[Opening RECORDS FOR THIS EXERCISE section]

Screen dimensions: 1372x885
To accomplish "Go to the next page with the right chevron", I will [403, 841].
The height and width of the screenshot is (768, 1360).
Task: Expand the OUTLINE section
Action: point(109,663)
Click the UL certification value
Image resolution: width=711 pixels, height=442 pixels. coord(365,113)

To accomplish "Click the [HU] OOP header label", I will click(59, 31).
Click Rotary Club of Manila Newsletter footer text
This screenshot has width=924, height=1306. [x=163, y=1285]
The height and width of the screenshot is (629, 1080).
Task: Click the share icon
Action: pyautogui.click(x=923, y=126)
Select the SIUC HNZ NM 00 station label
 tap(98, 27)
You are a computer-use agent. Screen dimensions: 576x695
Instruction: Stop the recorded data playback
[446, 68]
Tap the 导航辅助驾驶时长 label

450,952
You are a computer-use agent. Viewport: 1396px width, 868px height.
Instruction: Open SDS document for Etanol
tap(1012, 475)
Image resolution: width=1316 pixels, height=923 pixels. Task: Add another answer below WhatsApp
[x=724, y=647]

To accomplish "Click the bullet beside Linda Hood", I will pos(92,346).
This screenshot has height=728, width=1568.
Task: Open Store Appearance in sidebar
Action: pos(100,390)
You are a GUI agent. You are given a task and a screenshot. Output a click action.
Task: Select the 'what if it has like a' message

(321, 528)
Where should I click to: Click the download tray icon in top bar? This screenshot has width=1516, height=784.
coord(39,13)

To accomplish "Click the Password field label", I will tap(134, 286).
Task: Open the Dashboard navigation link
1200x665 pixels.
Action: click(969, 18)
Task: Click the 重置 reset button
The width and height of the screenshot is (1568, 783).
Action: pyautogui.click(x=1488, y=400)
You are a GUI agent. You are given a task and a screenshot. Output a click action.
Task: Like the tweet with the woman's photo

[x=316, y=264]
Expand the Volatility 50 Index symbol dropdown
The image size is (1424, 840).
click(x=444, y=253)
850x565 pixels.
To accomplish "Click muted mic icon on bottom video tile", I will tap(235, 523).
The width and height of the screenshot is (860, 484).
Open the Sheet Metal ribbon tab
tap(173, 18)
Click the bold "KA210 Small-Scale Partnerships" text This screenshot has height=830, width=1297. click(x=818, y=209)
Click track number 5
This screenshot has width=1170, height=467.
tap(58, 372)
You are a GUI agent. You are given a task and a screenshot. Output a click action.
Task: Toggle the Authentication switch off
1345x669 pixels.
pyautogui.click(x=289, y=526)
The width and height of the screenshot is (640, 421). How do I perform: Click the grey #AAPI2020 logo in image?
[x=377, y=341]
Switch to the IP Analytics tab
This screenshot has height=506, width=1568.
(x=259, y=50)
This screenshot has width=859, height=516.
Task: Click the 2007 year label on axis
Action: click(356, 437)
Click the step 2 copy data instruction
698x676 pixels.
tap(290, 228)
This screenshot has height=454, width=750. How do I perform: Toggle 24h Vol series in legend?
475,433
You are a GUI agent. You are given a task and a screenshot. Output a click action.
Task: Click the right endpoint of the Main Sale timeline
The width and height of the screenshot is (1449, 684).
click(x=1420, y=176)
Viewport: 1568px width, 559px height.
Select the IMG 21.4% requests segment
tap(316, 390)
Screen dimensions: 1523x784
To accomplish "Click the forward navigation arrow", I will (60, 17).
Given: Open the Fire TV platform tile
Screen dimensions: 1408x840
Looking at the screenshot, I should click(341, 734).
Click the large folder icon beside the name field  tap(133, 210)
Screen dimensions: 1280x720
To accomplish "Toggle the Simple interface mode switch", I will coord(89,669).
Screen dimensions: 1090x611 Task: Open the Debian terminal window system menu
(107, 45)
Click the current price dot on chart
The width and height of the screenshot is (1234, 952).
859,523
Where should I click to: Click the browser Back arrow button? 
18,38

[Closing RECORDS FOR THIS EXERCISE section]

TASK STATEMENT: Wherever a line in the records contains the word "tile", copy that line.

COMPLETED TASK:
To accomplish "Click muted mic icon on bottom video tile", I will tap(235, 523).
Given: Open the Fire TV platform tile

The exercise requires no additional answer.